GOAL >>
In the Charlie Chan film review below, which actor took over from Keye Luke, and in what role?

TEXT SECTION >>
*. Neither as good nor as bad as you’d be justified in expecting it to be. Warner Oland and Keye Luke were gone, to be replaced by Sidney Toler and Victor Sen Yung (as Number Two Son Jimmy Chan). But H. Bruce Humberstone, who had directed Charlie Chan at the Race Track, the Opera, and the Olympics, was back and there’s actually a decent little murder plot set aboard a freighter bound from Shanghai to Hawaii (despite the title, almost the entire film takes place on the ship and not in Honolulu, which isn’t even evoked in any stock footage).
*. I don’t think it’s saying anything surprising to recognize that Toler is no Warner Oland. As Chan authority Ken Hanke puts it in the DVD’s accompanying featurette there’s just “something about Toler that’s not as likeable.” He has a robotic delivery and always has a somewhat angry expression on his face (if that’s not just the make-up). Toler’s Charlie has none of the warmth or geniality of Oland’s, even when interacting with his family. A family that continues to grow, as there’s a subplot playing in the background throughout this movie that has his daughter giving birth to a Number One Grandson.

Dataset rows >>

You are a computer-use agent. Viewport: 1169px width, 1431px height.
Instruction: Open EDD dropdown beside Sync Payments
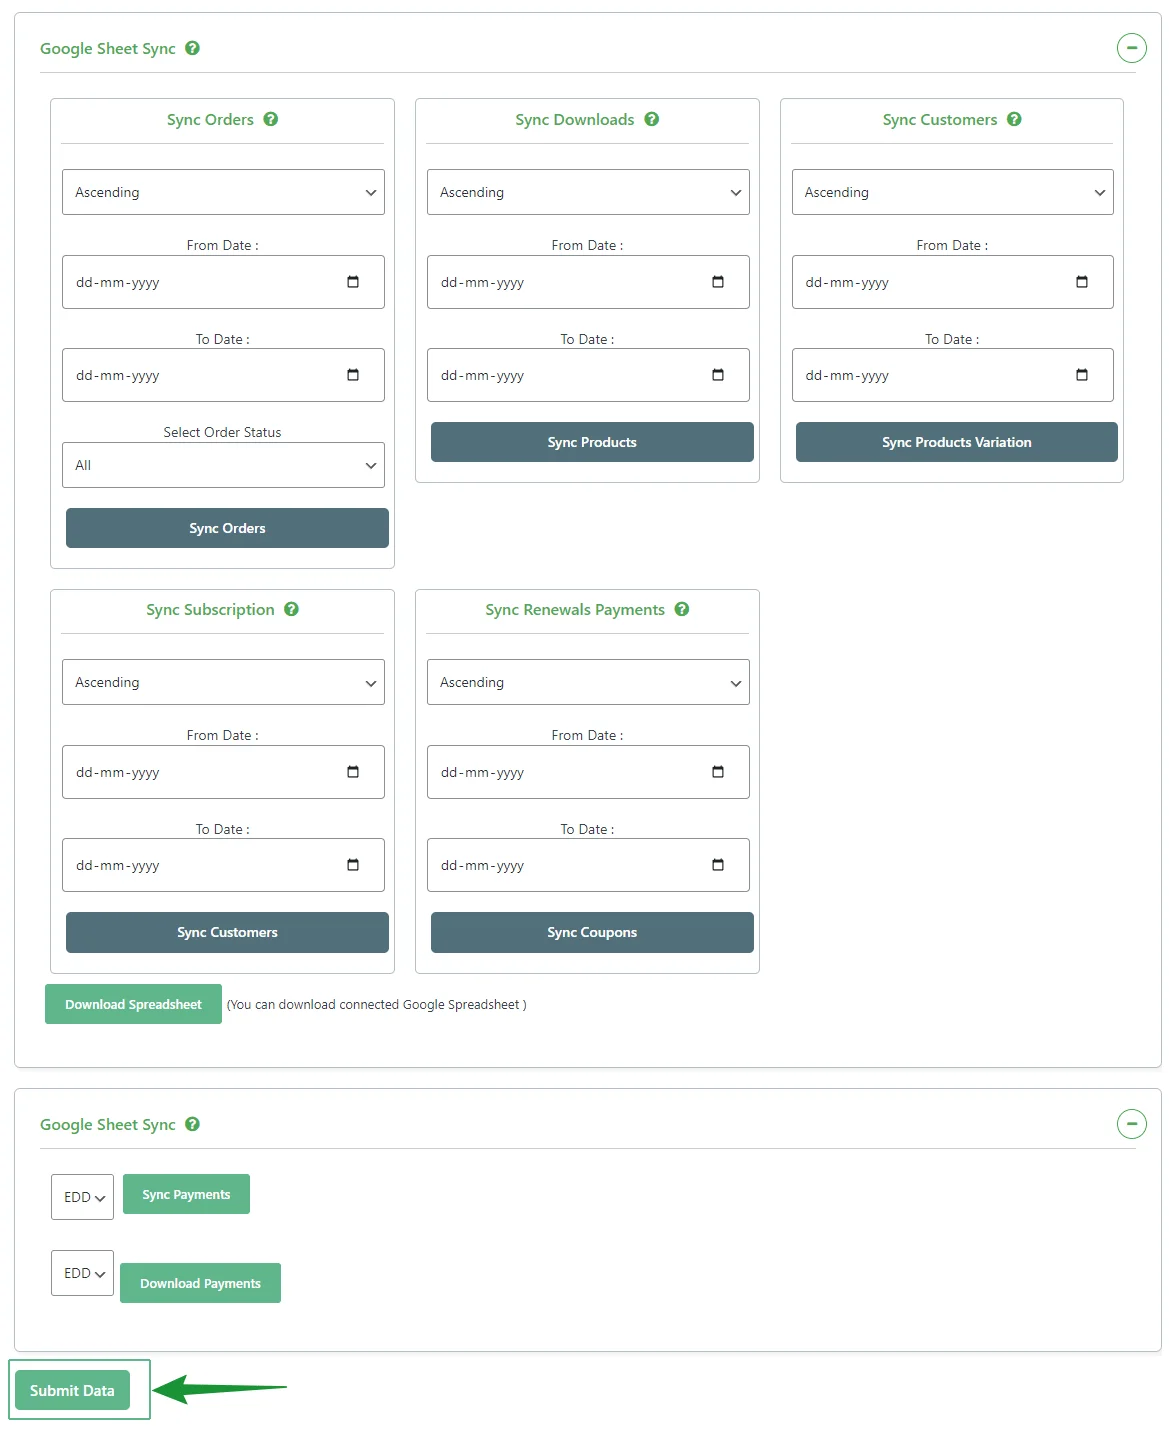click(83, 1197)
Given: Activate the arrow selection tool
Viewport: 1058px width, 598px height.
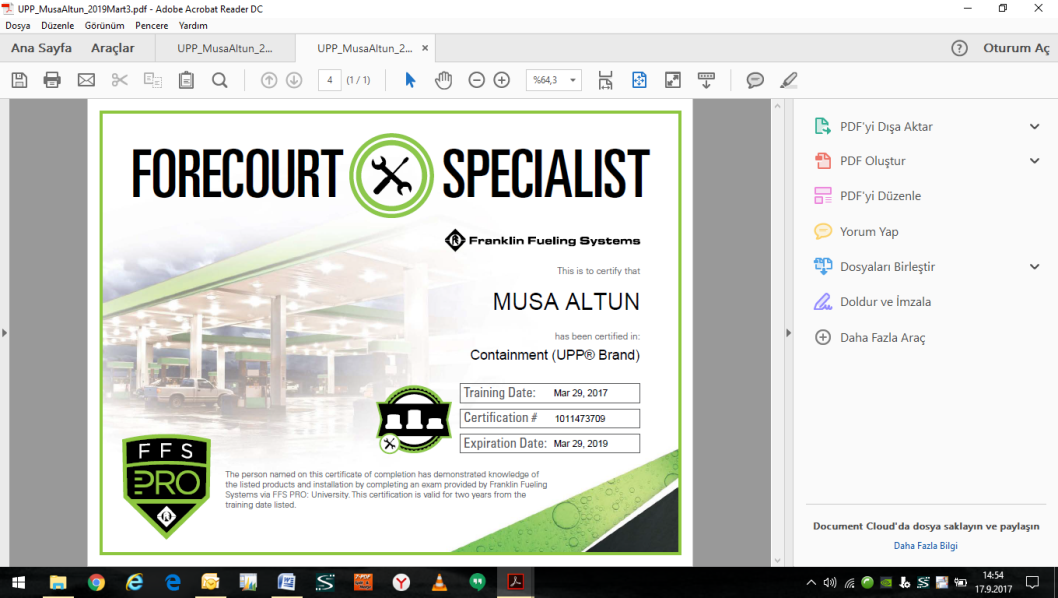Looking at the screenshot, I should click(410, 80).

RESULT FOR THIS TASK >>
Victor Sen Yung, as Number Two Son Jimmy Chan.